* Exercise brief
Your answer should be an exact copy of the data.

* Records for the task

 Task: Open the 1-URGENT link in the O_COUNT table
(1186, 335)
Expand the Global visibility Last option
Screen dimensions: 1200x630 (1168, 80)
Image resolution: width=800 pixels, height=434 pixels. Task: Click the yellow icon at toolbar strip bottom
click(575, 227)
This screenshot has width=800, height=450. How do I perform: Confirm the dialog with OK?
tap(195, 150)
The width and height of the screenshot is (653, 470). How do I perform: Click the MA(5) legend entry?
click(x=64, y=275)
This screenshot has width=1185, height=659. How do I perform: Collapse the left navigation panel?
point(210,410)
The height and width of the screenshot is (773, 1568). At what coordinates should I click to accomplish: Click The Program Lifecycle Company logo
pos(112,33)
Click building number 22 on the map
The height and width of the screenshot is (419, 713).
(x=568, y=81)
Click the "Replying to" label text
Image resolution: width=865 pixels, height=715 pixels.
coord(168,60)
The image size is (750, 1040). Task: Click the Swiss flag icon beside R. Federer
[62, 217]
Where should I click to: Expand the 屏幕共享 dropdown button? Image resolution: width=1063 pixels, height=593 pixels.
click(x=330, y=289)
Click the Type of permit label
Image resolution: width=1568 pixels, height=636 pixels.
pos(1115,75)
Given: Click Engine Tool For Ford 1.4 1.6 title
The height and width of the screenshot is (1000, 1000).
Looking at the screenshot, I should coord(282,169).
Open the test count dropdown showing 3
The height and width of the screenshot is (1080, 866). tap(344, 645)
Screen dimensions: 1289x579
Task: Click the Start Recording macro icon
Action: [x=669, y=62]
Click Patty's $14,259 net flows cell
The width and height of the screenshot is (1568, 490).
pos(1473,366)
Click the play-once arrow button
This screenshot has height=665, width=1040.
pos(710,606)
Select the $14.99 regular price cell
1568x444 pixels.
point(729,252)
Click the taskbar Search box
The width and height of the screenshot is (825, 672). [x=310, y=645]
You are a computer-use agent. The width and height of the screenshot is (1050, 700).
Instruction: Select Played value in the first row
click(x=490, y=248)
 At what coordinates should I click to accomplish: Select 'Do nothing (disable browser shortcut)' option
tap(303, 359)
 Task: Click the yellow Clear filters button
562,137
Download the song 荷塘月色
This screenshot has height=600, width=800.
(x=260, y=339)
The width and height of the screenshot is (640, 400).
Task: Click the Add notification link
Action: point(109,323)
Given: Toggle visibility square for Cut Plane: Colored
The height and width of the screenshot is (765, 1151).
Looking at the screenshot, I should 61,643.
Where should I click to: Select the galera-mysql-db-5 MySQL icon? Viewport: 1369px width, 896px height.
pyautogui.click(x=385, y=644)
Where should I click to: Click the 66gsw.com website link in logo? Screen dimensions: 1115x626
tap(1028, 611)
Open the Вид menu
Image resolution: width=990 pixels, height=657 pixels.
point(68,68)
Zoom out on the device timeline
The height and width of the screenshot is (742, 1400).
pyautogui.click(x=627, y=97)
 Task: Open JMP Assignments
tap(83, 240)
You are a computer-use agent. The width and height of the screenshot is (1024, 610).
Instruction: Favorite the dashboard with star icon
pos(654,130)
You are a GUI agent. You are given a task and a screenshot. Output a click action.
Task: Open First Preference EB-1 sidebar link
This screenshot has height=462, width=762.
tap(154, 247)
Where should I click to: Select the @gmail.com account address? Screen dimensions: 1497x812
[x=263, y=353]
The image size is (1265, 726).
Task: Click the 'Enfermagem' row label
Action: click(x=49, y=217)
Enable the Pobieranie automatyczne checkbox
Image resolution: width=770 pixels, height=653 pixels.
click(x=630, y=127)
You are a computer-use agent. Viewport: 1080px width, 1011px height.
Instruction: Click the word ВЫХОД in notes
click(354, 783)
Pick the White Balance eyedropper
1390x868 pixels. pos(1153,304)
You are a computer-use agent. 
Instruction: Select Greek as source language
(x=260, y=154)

* Output of the exercise
 Task: Open the 1-URGENT link in the O_COUNT table
(1186, 335)
Expand the Global visibility Last option
Screen dimensions: 1200x630 (1168, 80)
Image resolution: width=800 pixels, height=434 pixels. Task: Click the yellow icon at toolbar strip bottom
click(575, 227)
This screenshot has width=800, height=450. How do I perform: Confirm the dialog with OK?
tap(195, 150)
The width and height of the screenshot is (653, 470). How do I perform: Click the MA(5) legend entry?
click(x=64, y=275)
This screenshot has width=1185, height=659. How do I perform: Collapse the left navigation panel?
point(210,410)
The height and width of the screenshot is (773, 1568). At what coordinates should I click to accomplish: Click The Program Lifecycle Company logo
pos(112,33)
Click building number 22 on the map
The height and width of the screenshot is (419, 713).
(x=568, y=81)
Click the "Replying to" label text
Image resolution: width=865 pixels, height=715 pixels.
coord(168,60)
The image size is (750, 1040). Task: Click the Swiss flag icon beside R. Federer
[62, 217]
Where should I click to: Expand the 屏幕共享 dropdown button? Image resolution: width=1063 pixels, height=593 pixels.
click(x=330, y=289)
Click the Type of permit label
Image resolution: width=1568 pixels, height=636 pixels.
pos(1115,75)
Given: Click Engine Tool For Ford 1.4 1.6 title
The height and width of the screenshot is (1000, 1000).
Looking at the screenshot, I should coord(282,169).
Open the test count dropdown showing 3
The height and width of the screenshot is (1080, 866). tap(344, 645)
Screen dimensions: 1289x579
Task: Click the Start Recording macro icon
Action: [x=669, y=62]
Click Patty's $14,259 net flows cell
The width and height of the screenshot is (1568, 490).
pos(1473,366)
Click the play-once arrow button
This screenshot has height=665, width=1040.
pos(710,606)
Select the $14.99 regular price cell
1568x444 pixels.
point(729,252)
Click the taskbar Search box
The width and height of the screenshot is (825, 672). [x=310, y=645]
You are a computer-use agent. The width and height of the screenshot is (1050, 700).
Instruction: Select Played value in the first row
click(x=490, y=248)
 At what coordinates should I click to accomplish: Select 'Do nothing (disable browser shortcut)' option
tap(303, 359)
 Task: Click the yellow Clear filters button
562,137
Download the song 荷塘月色
This screenshot has height=600, width=800.
(x=260, y=339)
The width and height of the screenshot is (640, 400).
Task: Click the Add notification link
Action: point(109,323)
Given: Toggle visibility square for Cut Plane: Colored
The height and width of the screenshot is (765, 1151).
Looking at the screenshot, I should 61,643.
Where should I click to: Select the galera-mysql-db-5 MySQL icon? Viewport: 1369px width, 896px height.
pyautogui.click(x=385, y=644)
Where should I click to: Click the 66gsw.com website link in logo? Screen dimensions: 1115x626
tap(1028, 611)
Open the Вид menu
Image resolution: width=990 pixels, height=657 pixels.
point(68,68)
Zoom out on the device timeline
The height and width of the screenshot is (742, 1400).
pyautogui.click(x=627, y=97)
 Task: Open JMP Assignments
tap(83, 240)
You are a computer-use agent. The width and height of the screenshot is (1024, 610).
Instruction: Favorite the dashboard with star icon
pos(654,130)
You are a GUI agent. You are given a task and a screenshot. Output a click action.
Task: Open First Preference EB-1 sidebar link
This screenshot has height=462, width=762.
tap(154, 247)
Where should I click to: Select the @gmail.com account address? Screen dimensions: 1497x812
[x=263, y=353]
The image size is (1265, 726).
Task: Click the 'Enfermagem' row label
Action: click(x=49, y=217)
Enable the Pobieranie automatyczne checkbox
Image resolution: width=770 pixels, height=653 pixels.
click(x=630, y=127)
You are a computer-use agent. Viewport: 1080px width, 1011px height.
Instruction: Click the word ВЫХОД in notes
click(354, 783)
Pick the White Balance eyedropper
1390x868 pixels. pos(1153,304)
You are a computer-use agent. 
Instruction: Select Greek as source language
(x=260, y=154)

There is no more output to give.